O eixo do novo impulso é claro: a prioridade recai sobre a segurança, os transportes e os provvedimenti com prazo para serem finalizados antes do fechamento do mandato. Meloni exigiu dos gabinetes de Palazzo Chigi e dos ministérios uma ricognizione completa dos objetivos e das iniciativas em curso, com a meta de selecionar o que pode e deve ser levado a termo nos próximos meses — uma espécie de revisão dos alicerces para garantir que direitos e serviços cheguem à cidadania.
No encontro, os temas operacionais foram postos na mesa.
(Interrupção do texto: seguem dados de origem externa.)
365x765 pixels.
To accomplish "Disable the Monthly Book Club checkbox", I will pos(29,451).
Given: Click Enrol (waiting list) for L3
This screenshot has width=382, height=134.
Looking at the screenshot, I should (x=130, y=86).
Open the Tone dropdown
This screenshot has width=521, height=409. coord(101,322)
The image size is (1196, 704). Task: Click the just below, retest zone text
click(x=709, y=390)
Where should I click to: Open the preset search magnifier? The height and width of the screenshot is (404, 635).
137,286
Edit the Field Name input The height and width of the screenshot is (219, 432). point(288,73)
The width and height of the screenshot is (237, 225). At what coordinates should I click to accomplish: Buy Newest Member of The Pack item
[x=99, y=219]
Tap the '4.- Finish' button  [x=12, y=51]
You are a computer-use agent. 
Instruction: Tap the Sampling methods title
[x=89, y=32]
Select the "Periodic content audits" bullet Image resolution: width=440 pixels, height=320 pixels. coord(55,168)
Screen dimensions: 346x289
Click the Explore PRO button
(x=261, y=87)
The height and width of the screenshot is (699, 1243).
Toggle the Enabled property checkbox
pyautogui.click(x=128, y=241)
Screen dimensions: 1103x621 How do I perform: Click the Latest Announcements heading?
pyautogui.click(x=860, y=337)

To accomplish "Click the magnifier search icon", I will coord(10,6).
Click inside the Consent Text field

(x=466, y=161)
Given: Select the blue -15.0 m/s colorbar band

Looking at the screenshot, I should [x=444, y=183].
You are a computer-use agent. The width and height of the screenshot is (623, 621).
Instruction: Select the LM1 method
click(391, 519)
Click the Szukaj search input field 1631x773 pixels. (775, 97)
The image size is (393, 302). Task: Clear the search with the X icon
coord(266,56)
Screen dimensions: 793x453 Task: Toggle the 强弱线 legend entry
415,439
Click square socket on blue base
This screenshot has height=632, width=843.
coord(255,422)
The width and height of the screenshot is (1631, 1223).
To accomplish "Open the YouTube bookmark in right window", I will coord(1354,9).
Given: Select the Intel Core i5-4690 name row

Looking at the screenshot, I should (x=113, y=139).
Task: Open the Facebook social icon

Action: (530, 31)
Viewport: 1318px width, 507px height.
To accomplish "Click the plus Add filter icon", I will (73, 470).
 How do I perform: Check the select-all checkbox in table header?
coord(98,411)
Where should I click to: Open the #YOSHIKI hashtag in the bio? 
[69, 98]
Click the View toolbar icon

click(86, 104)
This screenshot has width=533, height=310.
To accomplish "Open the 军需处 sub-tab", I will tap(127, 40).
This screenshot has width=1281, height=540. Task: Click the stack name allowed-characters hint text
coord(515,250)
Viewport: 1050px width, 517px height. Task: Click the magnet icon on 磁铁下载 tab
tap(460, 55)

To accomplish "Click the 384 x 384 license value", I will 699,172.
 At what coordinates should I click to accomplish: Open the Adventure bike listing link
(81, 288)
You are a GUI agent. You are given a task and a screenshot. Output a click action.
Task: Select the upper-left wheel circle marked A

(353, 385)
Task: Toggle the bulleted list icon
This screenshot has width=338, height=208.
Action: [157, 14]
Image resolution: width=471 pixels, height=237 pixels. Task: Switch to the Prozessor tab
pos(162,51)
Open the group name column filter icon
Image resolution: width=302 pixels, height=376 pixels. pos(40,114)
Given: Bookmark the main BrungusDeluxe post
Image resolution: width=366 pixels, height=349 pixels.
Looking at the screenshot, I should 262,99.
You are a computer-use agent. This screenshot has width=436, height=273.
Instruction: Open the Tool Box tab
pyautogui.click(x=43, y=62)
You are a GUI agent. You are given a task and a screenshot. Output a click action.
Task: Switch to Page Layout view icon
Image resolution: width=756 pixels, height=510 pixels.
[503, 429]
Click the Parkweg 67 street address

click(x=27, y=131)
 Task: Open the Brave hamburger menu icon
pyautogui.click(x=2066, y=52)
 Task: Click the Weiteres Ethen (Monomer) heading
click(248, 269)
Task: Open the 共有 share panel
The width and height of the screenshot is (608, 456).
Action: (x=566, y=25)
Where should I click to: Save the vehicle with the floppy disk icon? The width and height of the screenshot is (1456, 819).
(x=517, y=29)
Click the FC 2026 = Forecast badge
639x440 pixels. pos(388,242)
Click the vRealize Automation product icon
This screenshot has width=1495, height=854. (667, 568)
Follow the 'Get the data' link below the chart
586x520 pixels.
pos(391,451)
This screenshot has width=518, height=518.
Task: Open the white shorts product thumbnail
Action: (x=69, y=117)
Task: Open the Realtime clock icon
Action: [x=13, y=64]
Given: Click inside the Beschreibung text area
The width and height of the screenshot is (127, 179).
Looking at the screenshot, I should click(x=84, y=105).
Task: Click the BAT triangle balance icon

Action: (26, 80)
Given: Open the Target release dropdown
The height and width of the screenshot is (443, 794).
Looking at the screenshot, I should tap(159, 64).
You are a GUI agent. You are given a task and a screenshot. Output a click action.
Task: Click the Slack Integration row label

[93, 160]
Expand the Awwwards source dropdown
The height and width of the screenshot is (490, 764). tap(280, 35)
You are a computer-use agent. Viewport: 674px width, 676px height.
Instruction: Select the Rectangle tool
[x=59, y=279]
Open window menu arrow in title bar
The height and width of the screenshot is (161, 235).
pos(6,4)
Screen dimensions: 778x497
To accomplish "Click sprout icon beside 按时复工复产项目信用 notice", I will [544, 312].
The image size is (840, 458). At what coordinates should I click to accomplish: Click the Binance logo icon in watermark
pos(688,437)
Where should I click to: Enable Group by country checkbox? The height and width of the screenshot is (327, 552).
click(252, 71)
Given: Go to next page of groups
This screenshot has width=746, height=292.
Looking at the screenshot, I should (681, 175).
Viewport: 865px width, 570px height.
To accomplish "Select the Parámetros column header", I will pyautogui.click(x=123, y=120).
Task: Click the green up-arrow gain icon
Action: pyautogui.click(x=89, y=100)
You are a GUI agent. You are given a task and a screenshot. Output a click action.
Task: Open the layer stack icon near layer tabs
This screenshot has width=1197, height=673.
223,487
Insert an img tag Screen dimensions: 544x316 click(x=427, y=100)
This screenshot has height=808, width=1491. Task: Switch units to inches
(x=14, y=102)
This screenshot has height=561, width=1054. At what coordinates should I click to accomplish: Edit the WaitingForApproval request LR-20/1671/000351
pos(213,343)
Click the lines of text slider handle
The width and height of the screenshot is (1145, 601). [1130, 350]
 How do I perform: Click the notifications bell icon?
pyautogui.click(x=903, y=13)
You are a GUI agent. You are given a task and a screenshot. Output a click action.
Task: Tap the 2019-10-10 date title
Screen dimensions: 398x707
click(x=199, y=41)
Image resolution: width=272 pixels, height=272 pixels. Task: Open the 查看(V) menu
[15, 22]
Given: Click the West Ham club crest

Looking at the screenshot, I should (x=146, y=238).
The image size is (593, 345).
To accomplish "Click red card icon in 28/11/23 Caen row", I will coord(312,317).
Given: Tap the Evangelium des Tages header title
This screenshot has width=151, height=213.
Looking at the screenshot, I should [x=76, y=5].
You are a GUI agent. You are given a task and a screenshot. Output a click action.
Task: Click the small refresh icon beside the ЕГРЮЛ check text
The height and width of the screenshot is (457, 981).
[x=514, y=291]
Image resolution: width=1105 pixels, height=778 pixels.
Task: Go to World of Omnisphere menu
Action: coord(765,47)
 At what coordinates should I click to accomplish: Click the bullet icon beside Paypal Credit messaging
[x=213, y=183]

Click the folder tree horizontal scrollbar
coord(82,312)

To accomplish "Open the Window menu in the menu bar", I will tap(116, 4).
Além das obrigações de política externa e do compromisso italiano com o incremento da despesa de defesa e o apoio à Ucrânia, o foco voltou-se para as tensões internas, entre as quais a recente onda de disfunções no transporte ferroviário nacional. Em relação a esses episódios, Salvini apontou possíveis causas como o terrorismo, problemas estruturais, furtos de cobre e o corte de cabos como fatores que explicariam os disserviços.
Do lado da premiê, a linha adotada após Ancara é de priorização do palco interno. Durante a viagem, Meloni já havia sinalizado a mudança de marcha: ela decidiu não participar do encontro dos Volenterosi sobre a Ucrânia em Paris, delegando Tajani para representá‑la e explicando que “nenhum descompromisso com a Ucrânia” será feito, mas que ela não pode «desengajar‑se» do governo do país. A frase resume a tensão entre o peso da agenda externa e a necessidade de manter firme a caneta no desenho das políticas domésticas.
No plano internacional, a Itália manteve uma postura de realismo e prudência no encontro da NATO, conciliando o aumento das responsabilidades militares com a busca por diálogo com os Estados Unidos e as preocupações sobre Irã, Defesa e sustentabilidade orçamentária. No terreno interno, a missão de Palazzo Chigi é clara: identificar quais projetos são passíveis de conclusão sem comprometer as contas públicas e a coesão social.
Enquanto se afina a arquitetura da ação governativa para os meses finais, fica o desafio de transformar decisões em serviço público efetivo — derrubar barreiras burocráticas e reconstruir a confiança na infraestrutura do país, peça por peça. A convocação do vertice revela uma administração que pretende trabalhar como engenheiros de políticas públicas, aferindo prioridades, consolidando alicerces e definindo a ponte que ligará as promessas parlamentares à vida cotidiana dos cidadãos.